Afterwards, I am glad to say, thanks to the instant and imperative demand of my father, he was obliged to apologise to me both in my father’s presence and in that of the head master, Mr. Septimus Lorton. But it was not an apology, as I discerned at once, founded on any real and heart-felt contrition, and although I assured him that, so far as I was concerned, he might consider the incident closed, it was perfectly apparent to me that I could never in the future admit him to the privileges of friendship.
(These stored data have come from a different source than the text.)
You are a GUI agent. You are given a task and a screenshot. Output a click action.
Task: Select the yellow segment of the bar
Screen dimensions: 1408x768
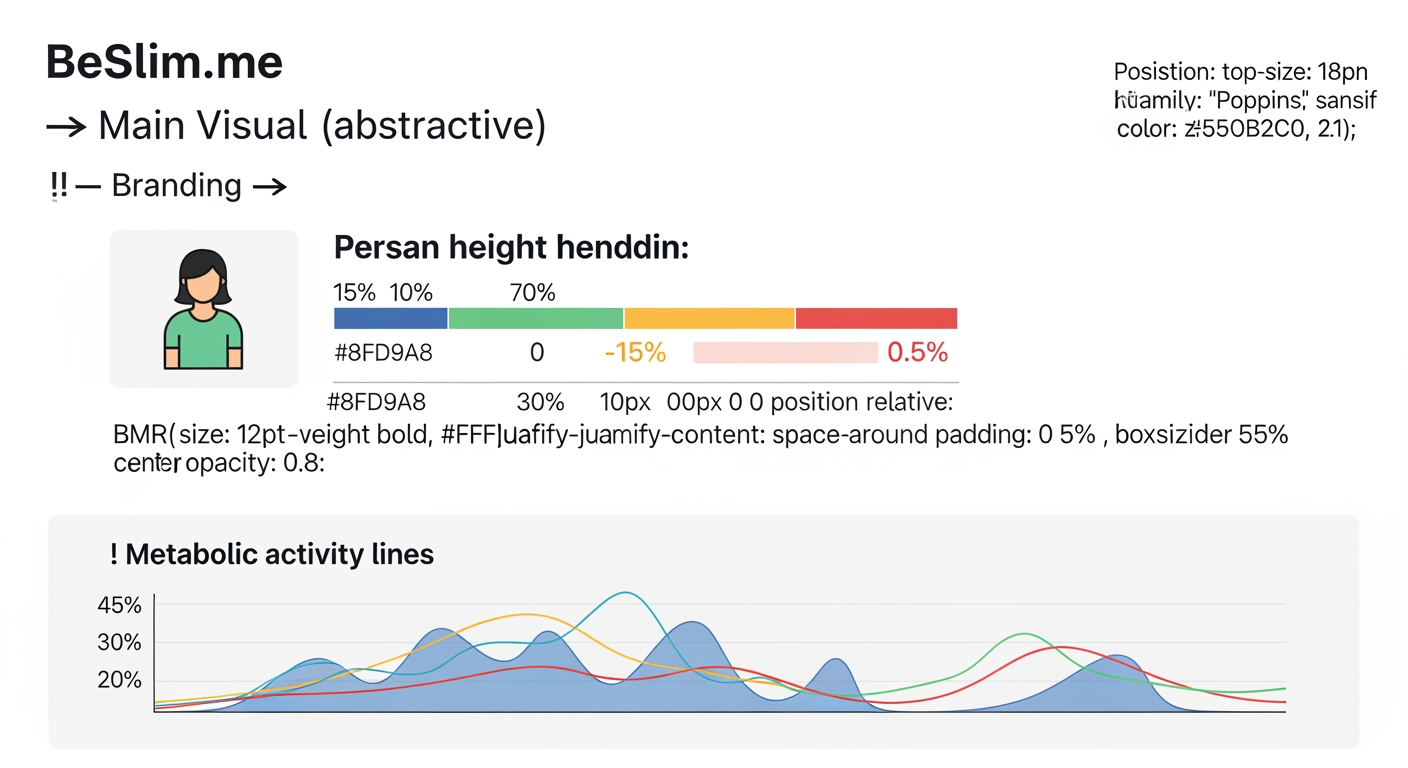[709, 319]
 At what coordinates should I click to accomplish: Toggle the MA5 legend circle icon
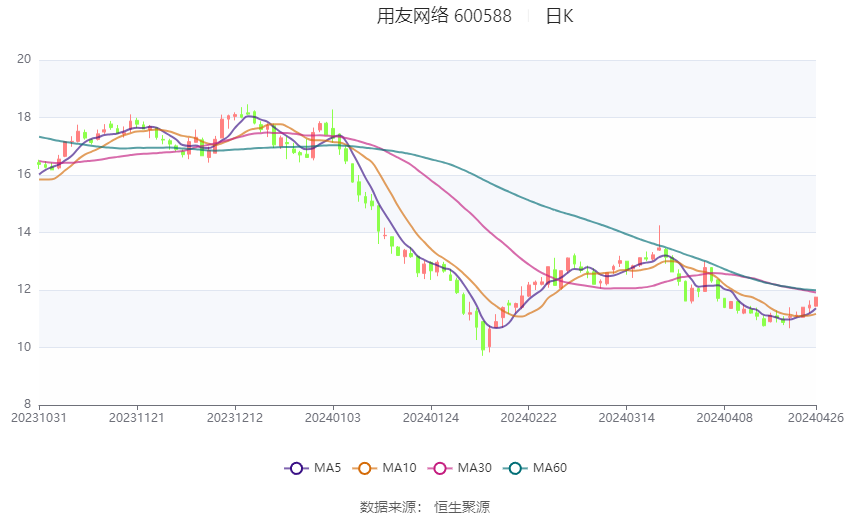[x=296, y=468]
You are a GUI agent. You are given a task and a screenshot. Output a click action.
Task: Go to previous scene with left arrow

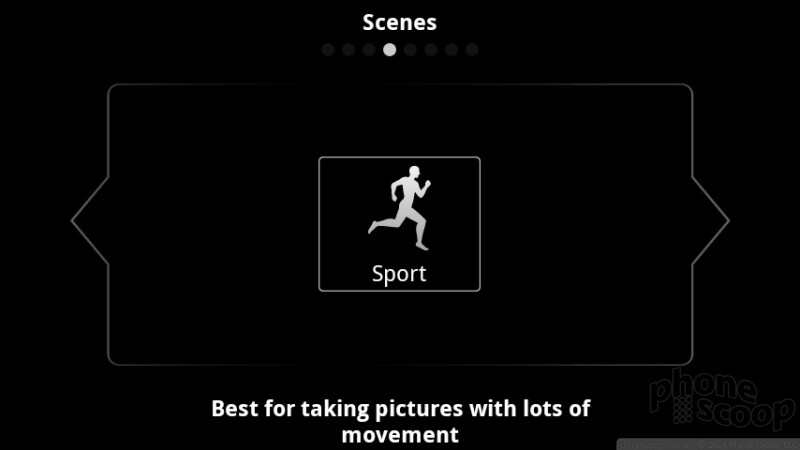[x=90, y=220]
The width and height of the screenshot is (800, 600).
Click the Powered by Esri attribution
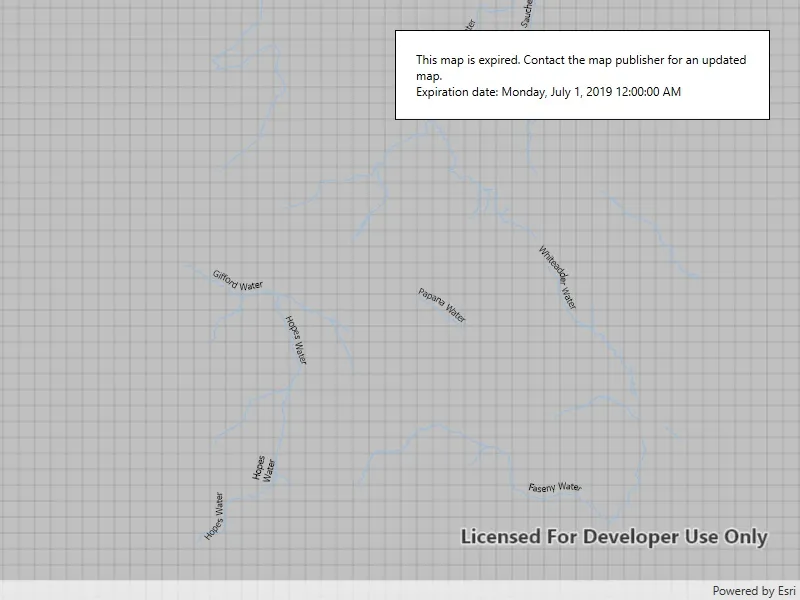pos(754,591)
Nor was I destined to receive a more satisfying response from the next advance that it seemed my duty to make. Excused on moral grounds from the study of French by a special stipulation of my father, I was permitted instead to take extra lessons in German from a Mr. Beerthorpe. A stoutly-built man with extremely short sight, corrected by lenses of exceptional thickness, I was at first attracted to this person by an expression of what I soon discovered was a spurious amiability. I was also distressed to find him almost universally alluded to by the first syllable of his name only, to which the letter y, not originally present in it, had been appended by way of suffix.

Whether or not he was aware of this I did not of course know, but both as an act of kindness and in justice to myself, I felt it incumbent on me to seek the earliest chance of dissociating myself from such a practice. I accordingly took the opportunity one day, when he was acting as arbitrator in a game of football in the playground, of approaching him and touching him on the elbow and suggesting that I should like to have a few words with him.

“Eh, what?” he said. “Foul,” and he then blew a blast, I remember, on a small whistle. Taken unawares, I could not refrain from shuddering a little, and instinctively put my hands to my ears.

“Well, what is it?” he asked. “What’s the matter?”

“Perhaps we might withdraw,” I replied, “to some quieter place.”

“But what’s the trouble?” he said. “Look out,” and he abruptly leapt back to avoid the oncoming football. Not so fortunate, and left entirely unprotected by Mr. Beerthorpe’s sudden retreat, I received the full impact of the hurtling projectile upon the upper part of my neck and my left ear, and for some moments I was entirely unable to proceed with the conversation. Indeed had the missile been of the egg-shaped variety frequently employed, I understand, in the same barbarous pursuit, the blow might well have had the most serious, if not fatal, consequences. Nor could I help feeling a trifle disheartened to perceive, when I had regained my powers of speech, that Mr. Beerthorpe was still callously blowing his whistle in a remote corner of the playground. Under such circumstances many another lad would have been deflected from his purpose. But in spite of what followed, I have always been glad to remember that I did not allow myself to be deterred. Approaching him a second time, I again touched his elbow.

“Good God,” he said, “are you still there?”

Naturally flinching a little at the expletive, I reminded him that I had still something to communicate.

“Oh, all right,” he said. “Come along then.”